Go through the data and retrieve each line that includes the string "computer".
[Exercise material Boundary: Start]
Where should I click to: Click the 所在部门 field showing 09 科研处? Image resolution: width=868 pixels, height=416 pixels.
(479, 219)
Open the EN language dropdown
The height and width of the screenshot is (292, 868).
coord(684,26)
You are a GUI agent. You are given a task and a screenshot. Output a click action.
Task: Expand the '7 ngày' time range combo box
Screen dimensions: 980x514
[Exercise material Boundary: End]
[Exercise material Boundary: Start]
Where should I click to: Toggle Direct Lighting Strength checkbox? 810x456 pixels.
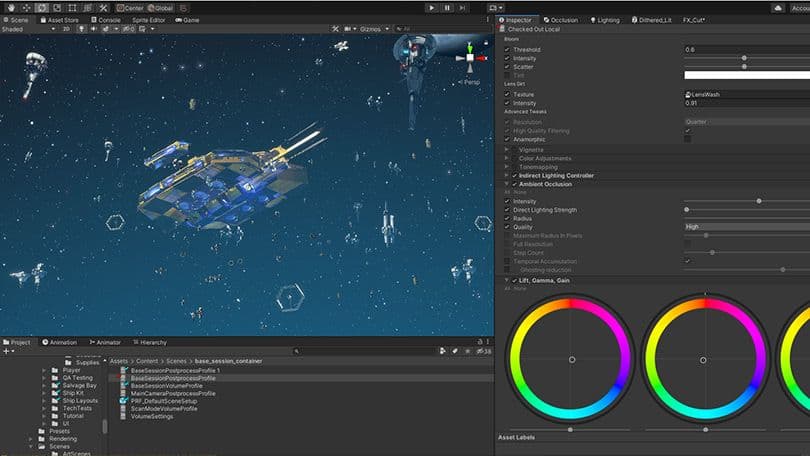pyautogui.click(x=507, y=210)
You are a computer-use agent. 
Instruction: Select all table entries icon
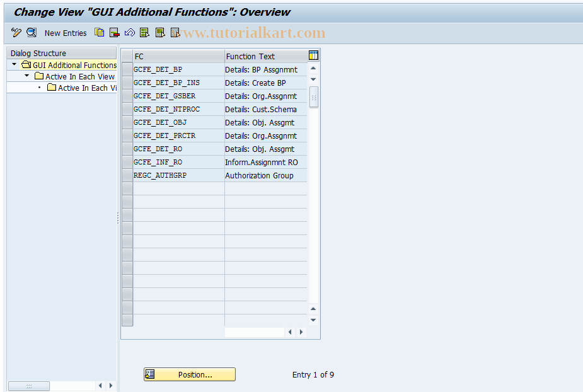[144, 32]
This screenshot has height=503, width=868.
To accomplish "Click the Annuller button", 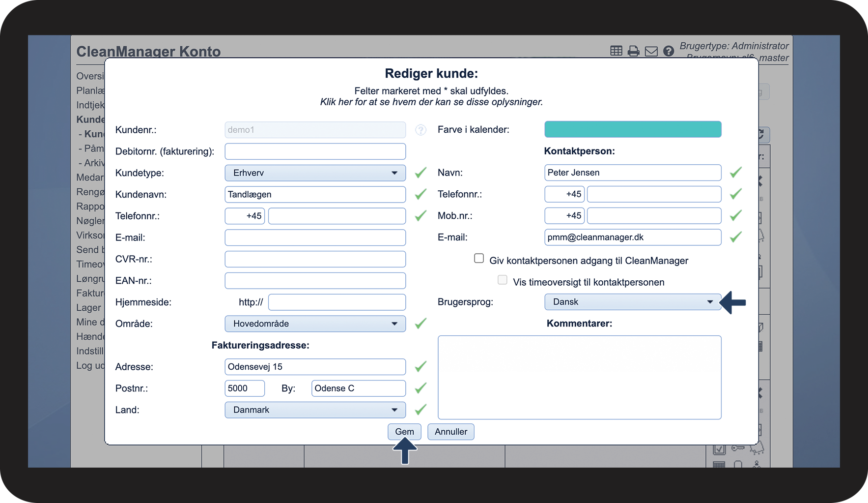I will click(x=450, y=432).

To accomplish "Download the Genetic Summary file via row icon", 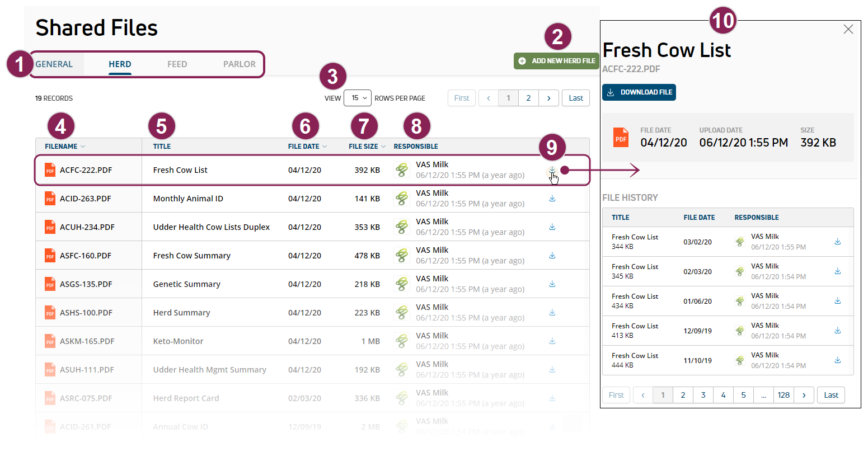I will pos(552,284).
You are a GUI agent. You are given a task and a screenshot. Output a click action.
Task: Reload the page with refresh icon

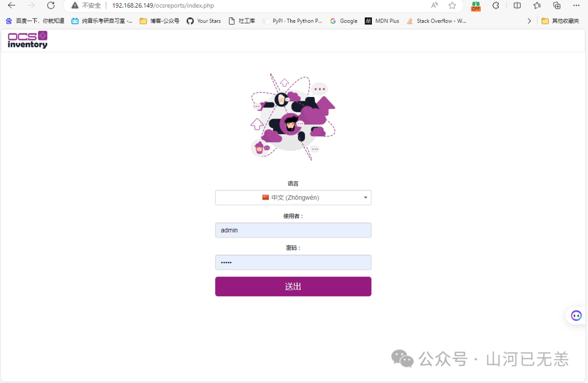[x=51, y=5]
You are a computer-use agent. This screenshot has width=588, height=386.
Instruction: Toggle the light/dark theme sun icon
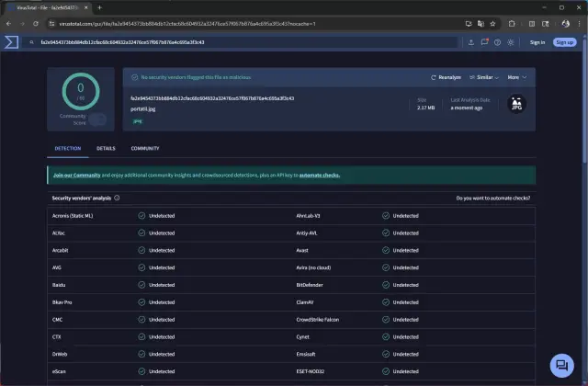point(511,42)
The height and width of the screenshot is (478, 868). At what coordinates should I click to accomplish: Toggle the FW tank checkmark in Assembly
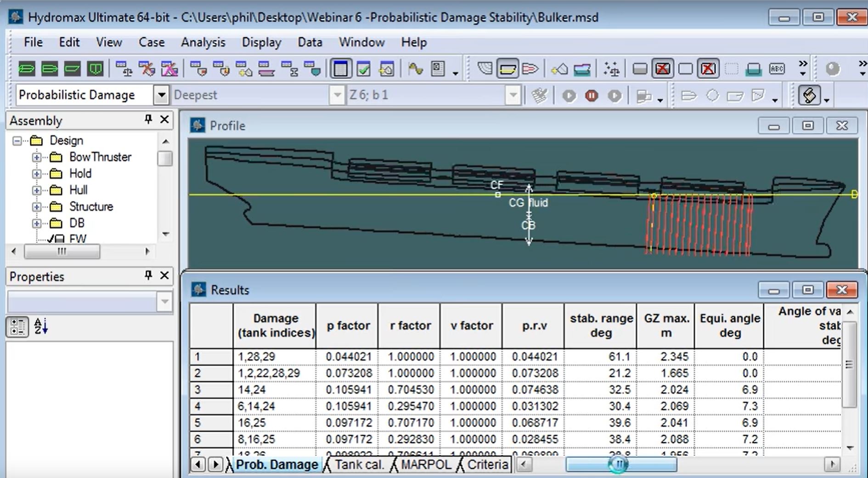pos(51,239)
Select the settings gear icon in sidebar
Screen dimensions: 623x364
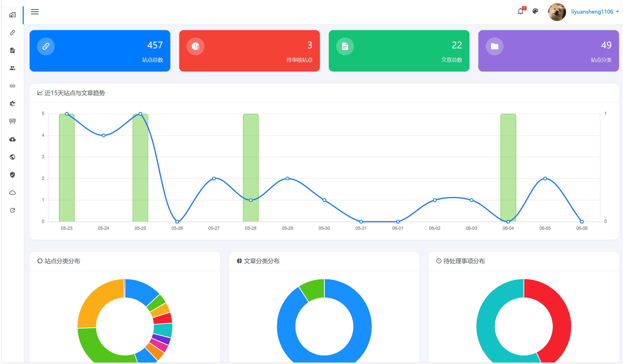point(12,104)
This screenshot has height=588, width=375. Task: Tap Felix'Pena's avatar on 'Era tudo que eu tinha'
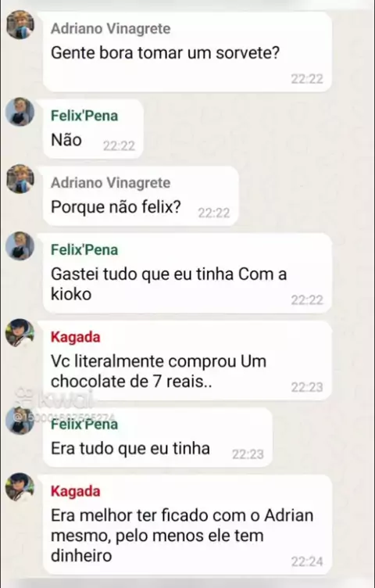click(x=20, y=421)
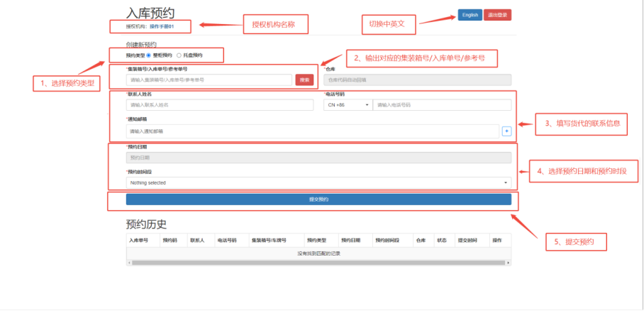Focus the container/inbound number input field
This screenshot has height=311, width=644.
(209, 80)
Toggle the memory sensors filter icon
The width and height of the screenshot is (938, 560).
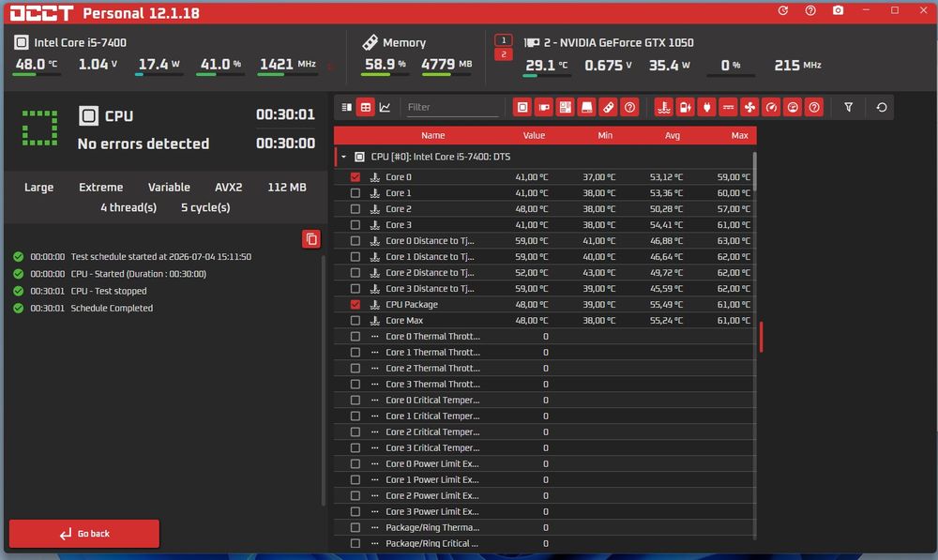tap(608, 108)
[Exercise material Boundary: End]
** Solution **
You are a computer-use agent. 
You are a computer-use agent. This screenshot has width=588, height=386.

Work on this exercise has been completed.